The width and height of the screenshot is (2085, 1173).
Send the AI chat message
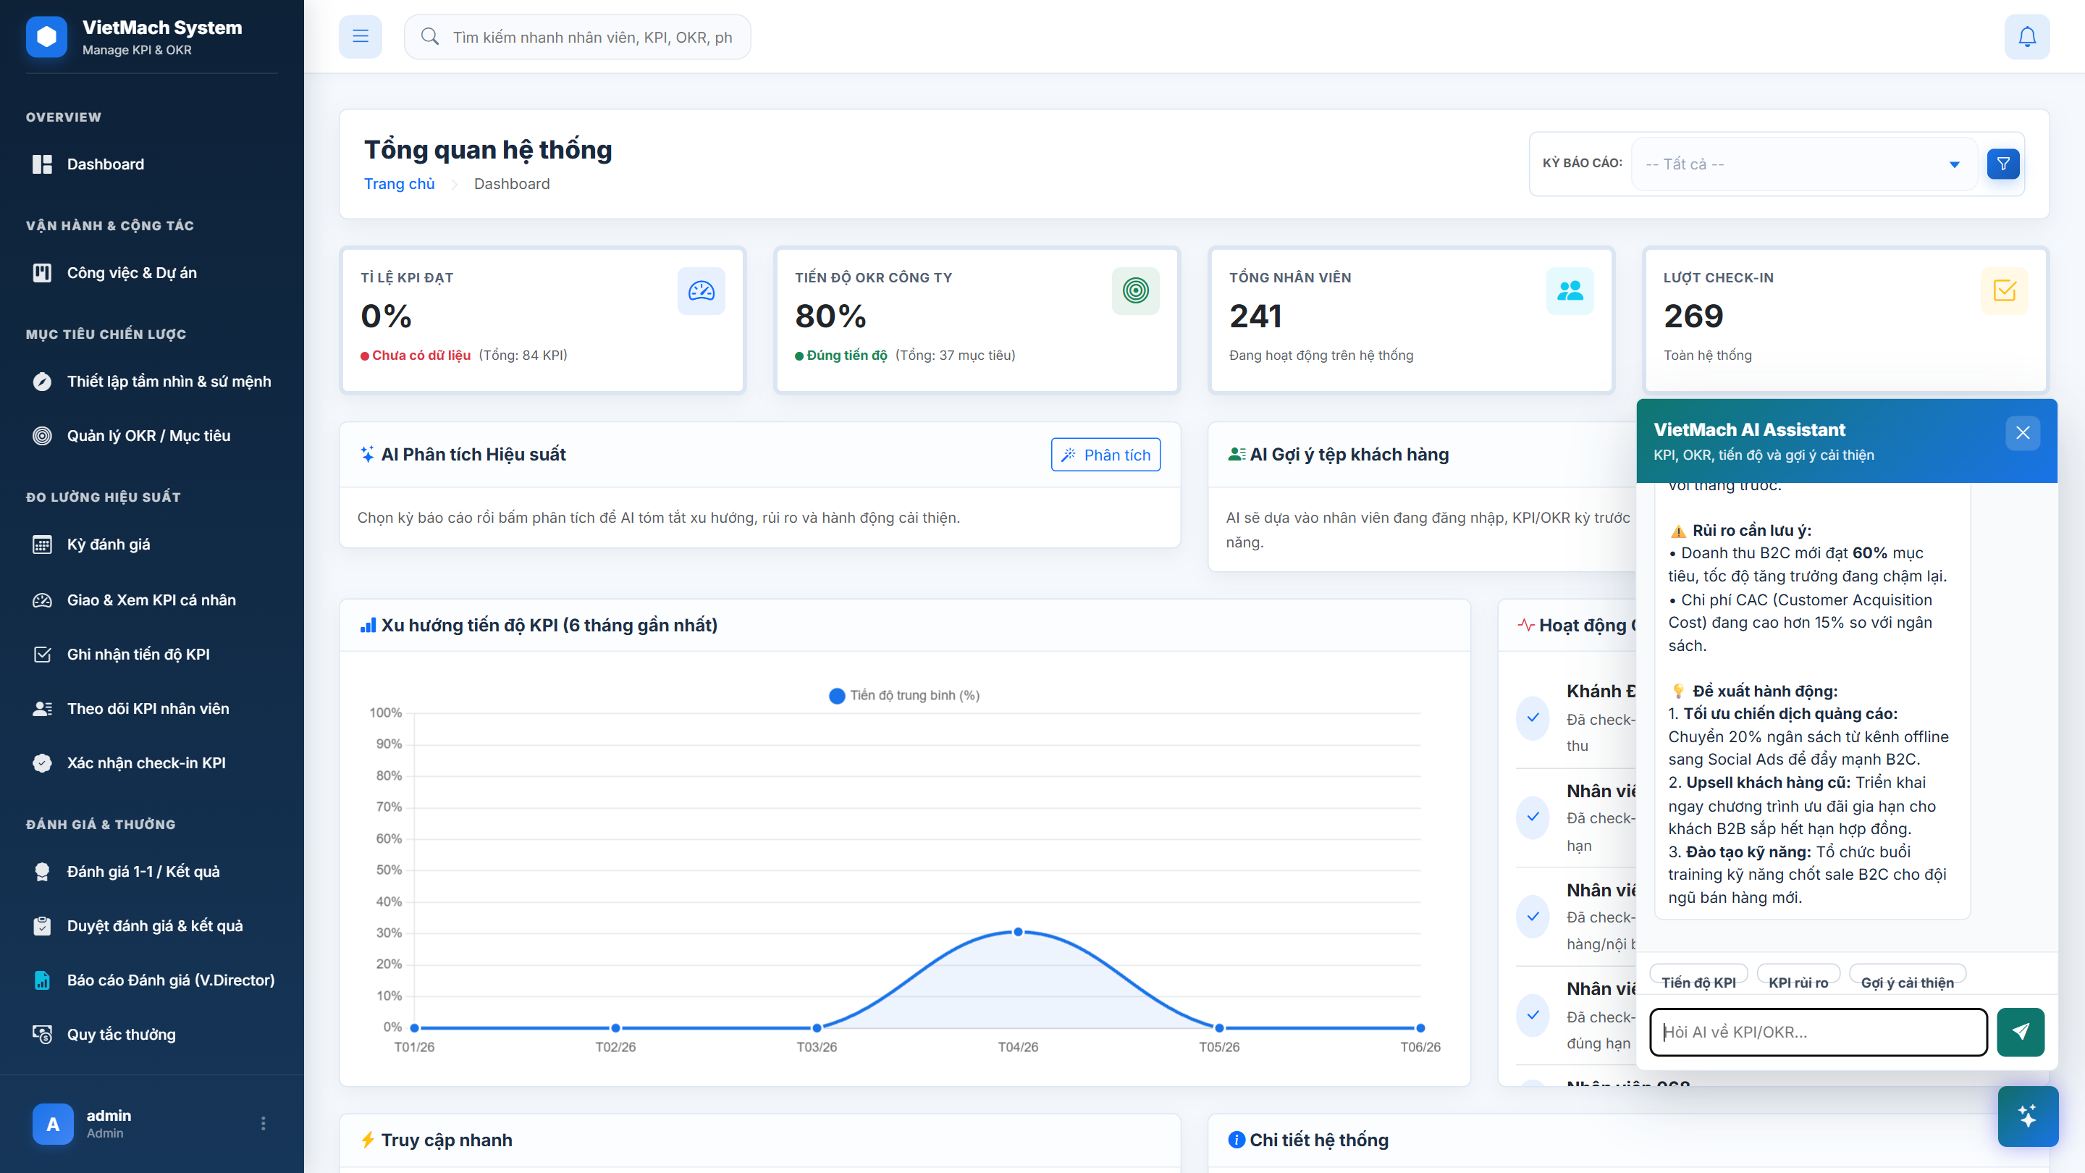[x=2020, y=1031]
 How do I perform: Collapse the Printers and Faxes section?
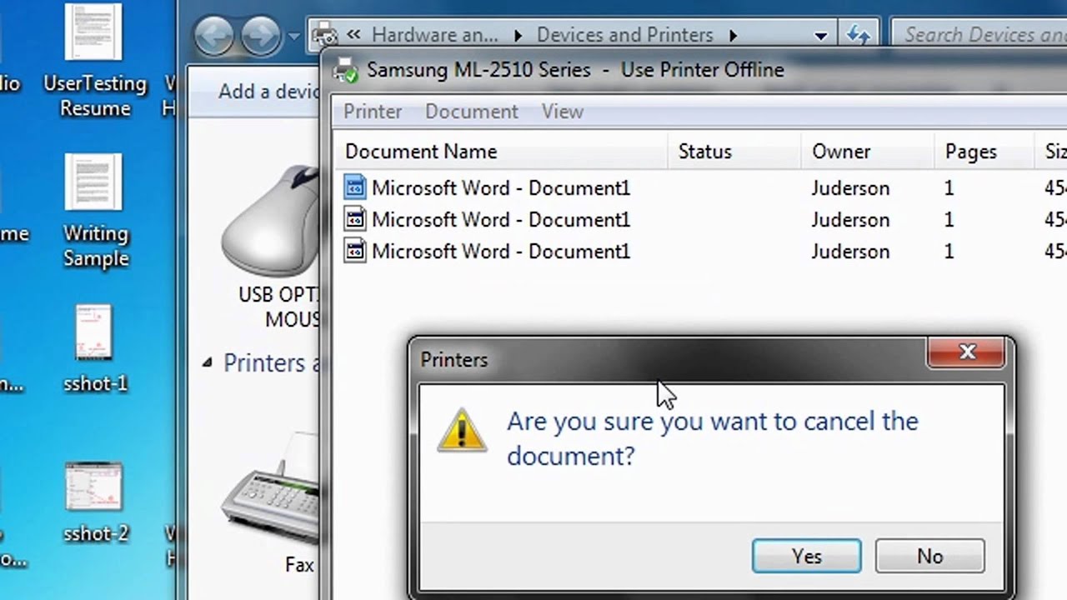coord(207,363)
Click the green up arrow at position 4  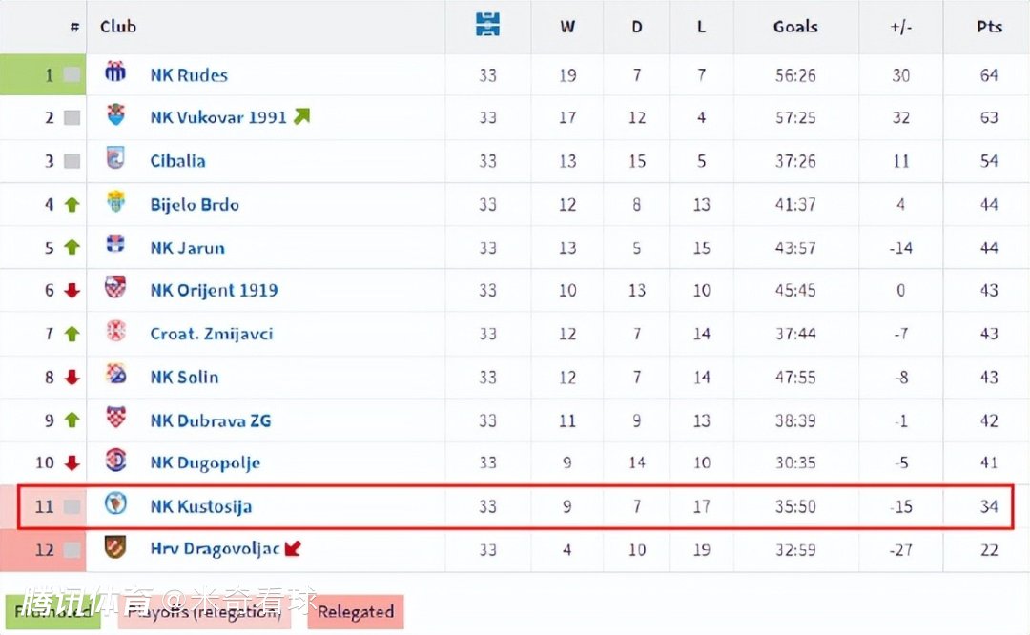pos(72,204)
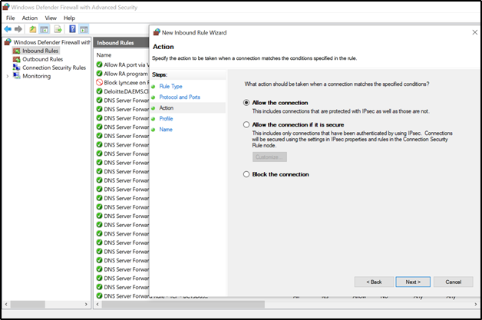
• • • •
Short exercise
Filter the data above and keep only the lines that contain the word "Faxes", copying each such line in full.

In response
 How do I perform: Collapse the Printers and Faxes section?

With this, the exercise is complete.